I have a favourite quote that I very often visit. It explains that nothing in life is actually hard; it’s just unfamiliar to your brain.
I attended the 2024 Emirates Drift Championship. For the first time ever in my life – as a participant. To say it was a surreal experience would not be an understatement. The thrill and anxiety that came with the excitement of showcasing my passion for the world to be judged was not an easy weight to lift.
Nonetheless, we made it back home after a long, exhilarating event. But we shall begin this story from the very first day.
I packed my bags and boarded a plane to the UAE. Got my boys from NMK on board for track support. And secured my first international sponsorship with Castrol Edge.
Then came the practice day. Full pressure and more than that, adrenaline. The feeling of finally scratching the itch in my brain. The Castrol delegation was flying in from Europe. My Silvia sat wrapped in a beautiful white Castrol livery with a very prominent Pakistani flag on the car. All the enthusiasm had the boys and me out on track before anyone else. We toured the circuit once, then again, and maybe a few more times, until the layout got etched into our memories.
Then it was time for registrations, warm-ups, and finally pulling up on the track. I kicked off the session with easy mode, followed by a few tough runs of understanding the track. One thing I’ve learned throughout my time at the track: it always gets better. The more you train your brain to adapt, the better you become. The first run feels like the hardest nut to crack. The last is just a click.
Back-to-back runs, tire changes, increased seat time, and a whole lot of burning tires – I called it a day after being on track for three consecutive hours.

Then came the BIG day.
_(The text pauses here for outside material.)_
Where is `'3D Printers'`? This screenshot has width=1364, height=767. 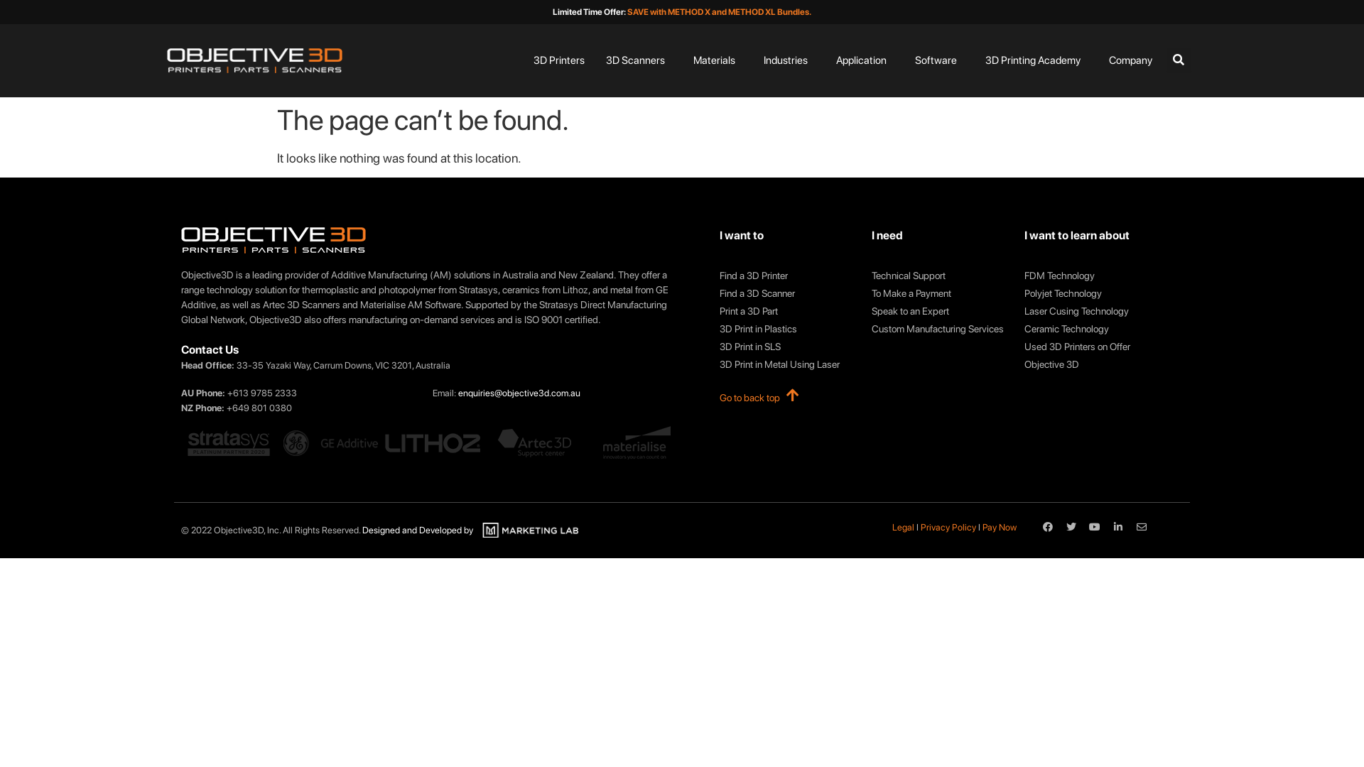
'3D Printers' is located at coordinates (558, 60).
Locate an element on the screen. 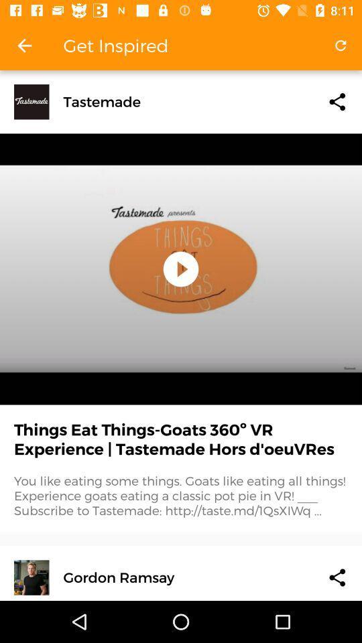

The competition day. It was finally time to put all that I had been learning to the test. Castrol welcomed us on track as we started the morning. We moved straight into content production with the team, followed by one last practice session before the curtains rose.
The day flowed smoothly, qualifying rounds across categories, before closing out with me putting on a powerful show for Castrol.
Round 2 started with a BANG! I made it to the top 24. We pulled up with all the cars and did a parade. The crowd was loud and full of energy. Over 6000 people showed up.
And then Ahmed Daham pulled me aside.
After a solid performance at EDC, Daham organized a full day just to work on my driving. One session. One mentor. And an honest conversation about what I was doing wrong. That meant everything. My transition from drifting an LS in Pakistan to a JZ-powered boosted Silvia in the UAE is not just a swap of engines, it’s a complete rewiring of instincts. I was playing with Silvia the same way I play with my LS back home. Turns out, that doesn’t work. The boosted car demands respect. It demands a different language.
Daham broke it down for me. My line, my initiation, my feel for the car. He corrected where I was wrong and rebuilt it from the ground up. One session with him made all the difference, night and day. The only thing left to do now was to clock more seat time.

So we headed to Jebel Ali. Took a briefing, walked the layout, found the clipping points, and built a strategy. First run at 15psi, something felt off. Dropped it to 8psi and the car came alive. That was the sweet spot. The right amount of grip, the right response, exactly what I needed against the LS guys.
Practice runs were going well until I went a little too hard and kissed Nasser’s Silvia. Nothing major, both cars were fine to race, but a good reminder that hunger without patience can cost you. Lessons learned the hard way always stick the longest.
Then came qualifying. The first run was disappointing. Missed the clutch kick on initiation and lost the first zone. Frustrating, but not the end. The second run, I hit every zone and qualified. That’s the thing about competition; you adjust, you go again.


I kept progressing, round by round, until the Top 8, where things got messy. I was chasing the lead car straightened, and I saw my window. But just as I was about to capitalize, I got tapped from behind, and my car straightened. I let go because I thought I had clearly won the battle. The judges called for One More Time. And just like that, I was through to the Top 4.
Did I want it to go that way? No. But did I learn from it? Absolutely.
Round 4 in Abu Dhabi was next. Final round of EDC. We rolled into the venue, caught up with Zaviyar, and checked on the car. I even got a moment to see my old LS 370Z, now owned by Rohab, a Pakistani professional drifter based in Japan. We tandem’d together, which was a full-circle moment I didn’t expect.
But the car had other plans. Something felt off in one particular zone, whether it was the gear ratio or the diff setup, I couldn’t pin it down. Ordered a shorter ratio on the spot. Quick-release diff means I can swap setups between long and short depending on the track layout, and that flexibility is something I’m only just beginning to appreciate.
Mid-session, the car started overheating and shutting down automatically. Ziad jumped in to diagnose it. We sorted it – got back on track, and moved into qualifiers. I progressed into tandem battles and faced Nasser, a beast of a driver. Leading and chasing him taught me more about managing torque gaps and reading a car than any solo run ever could. Small mistakes in the chase run ended my campaign, but I left Abu Dhabi with something more valuable than a trophy.
I left with knowledge. With experience. With hunger.
The unfamiliar is only scary until your brain catches up. And mine is catching up fast.